Abstract
Erasure codes are widely used in storage systems for providing data reliability due to the advantage of high storage efficiency, while the access efficiency becomes the main shortcoming because of the extra data retrieve and decoding for accessing unavailable data. Most existing work designs erasure codes based on the ideal failure pattern where all storage nodes fail at the same rate. However in practice, the physical storage nodes fail at different rates due to the heterogeneous hardware, topologies and application behaviors. In this paper, we consider the heterogeneous failure pattern and analyze how the failure pattern impacts the overall access efficiency and reliability of erasure-coded storage systems. We propose HeMatch, a redundancy layout placement scheme in practical heterogeneous failure pattern for erasure-coded storage access efficiency.

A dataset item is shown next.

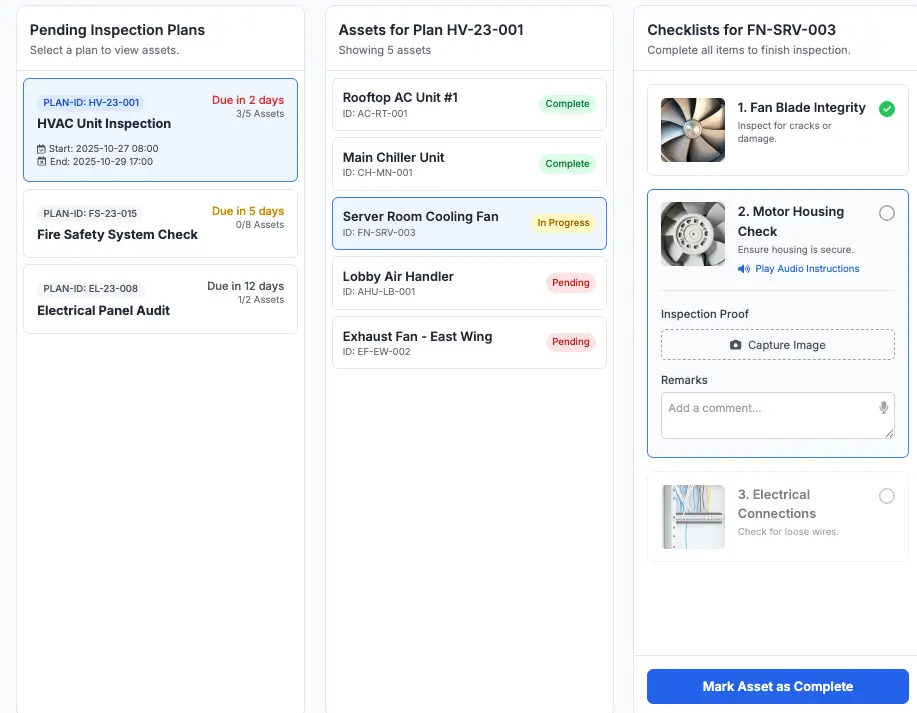Select the Fire Safety System Check plan

tap(160, 224)
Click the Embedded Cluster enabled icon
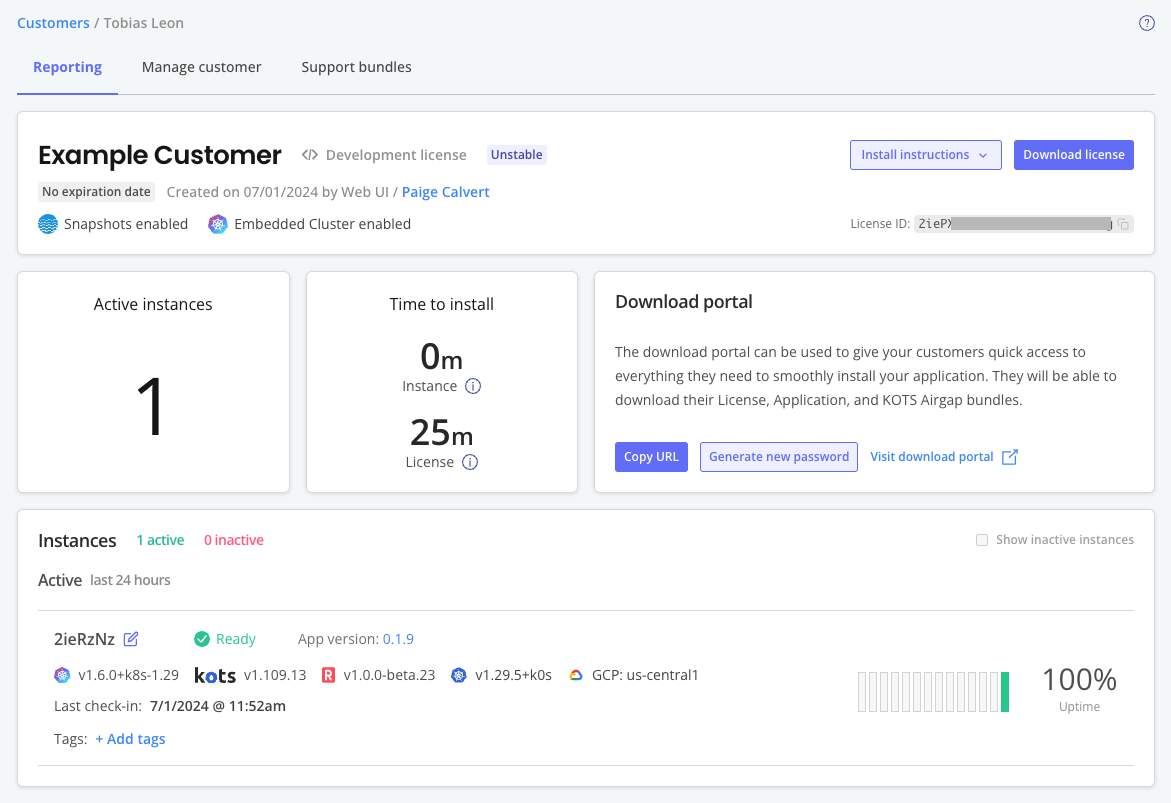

Specifically, we first study how the heterogeneous failure pattern impacts the access efficiency and propose a general model based on the Tanner graph to evaluate and predict the access efficiency in specific failure pattern and redundancy layout. Then, we propose the redundancy layout placement scheme, which matches the redundancy layout with the physical storage nodes in practical heterogeneous failure patterns based on the evaluation and prediction from our model. The experimental results demonstrate that the model we propose accurately evaluates the access efficiency, and HeMatch saves unavailable data access cost by up to 20% and improves the system reliability as well.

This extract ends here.